Demystifying Database Connection Pools in AWS Lambda Functions

It’s a common practice in traditional applications to maintain a pool of ready-to-use database connections, instead of creating one from scratch every time a piece of code needs to talk to the database. But what happens if you do the same in Lambda functions? Each function is separate from the other & cannot share the pool. How do connection pools behave then? Are they even required? How should you size them? This article aims to explore these questions & explain in detail how database connection pools behave in Lambda functions.

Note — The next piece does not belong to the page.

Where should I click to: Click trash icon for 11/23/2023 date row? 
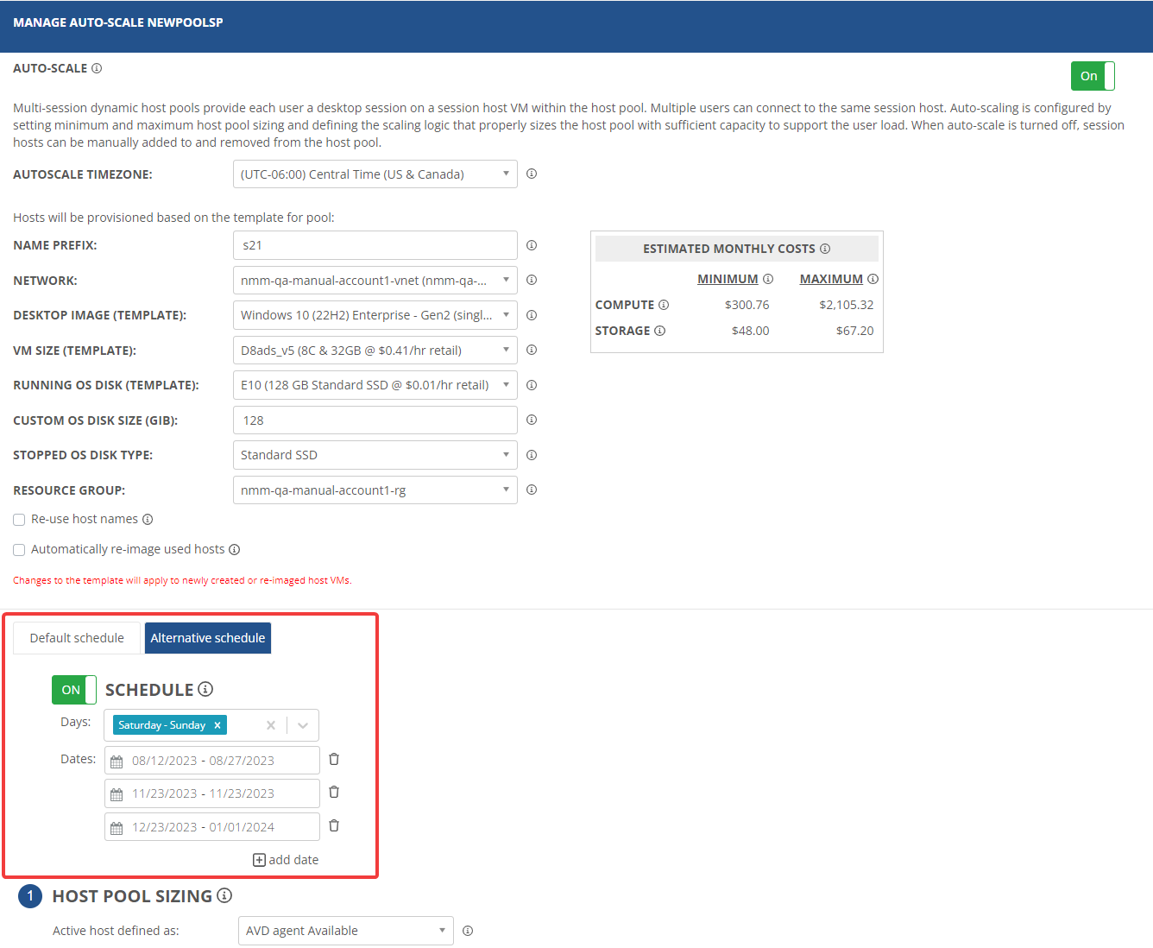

Say you have a Node.js Lambda function talking to a MySQL database. Here’s how you’ll create a DB connection pool in this case:

pool = mysql.createPool({
    host     : 'host',
    database : 'database',
    user     : 'user',
    password : 'password'

First of all, you should always put this pool creation code outside of the function’s handler method. The handler is what is called for every invocation of your function. Since you don’t want the pool to be recreated every time, you put its code outside the handler. Any code outside the handler is only run once, when the Lambda service provisions a container to run your function in response to an incoming request. So creating the pool once at initialization & sharing it among all invocations of the function (that reach this particular container/instance), makes perfect sense!

When a request comes in for a function, a new instance of that function’s container is created, initialized & the handler invoked. If another request comes in for the same function while this instance is busy serving the first request, a new instance of the function’s container is created, initialized & the handler invoked. If however, an instance has finished serving a request & is idle when another request happens to come in, a new instance is not created. The existing idle instance’s handler is invoked with the new request.

So if you create a connection pool at the initialization stage of an instance of a function, it’s shared by all requests handled by that instance, as shown below:

So a single pool can end up serving thousands of requests one at a time. Set the max connection limit of the pool based on the DB’s capacity to handle simultaneous connections & the expected traffic to your Lambda functions. A simplified calculation of this number would go something like this: If your database can handle 100 connections at a time & you expect enough incoming traffic to keep 10 instances of 1 Lambda function running concurrently (& you only have 1 Lambda function in your application), then the pool size should be 100/10 = 10.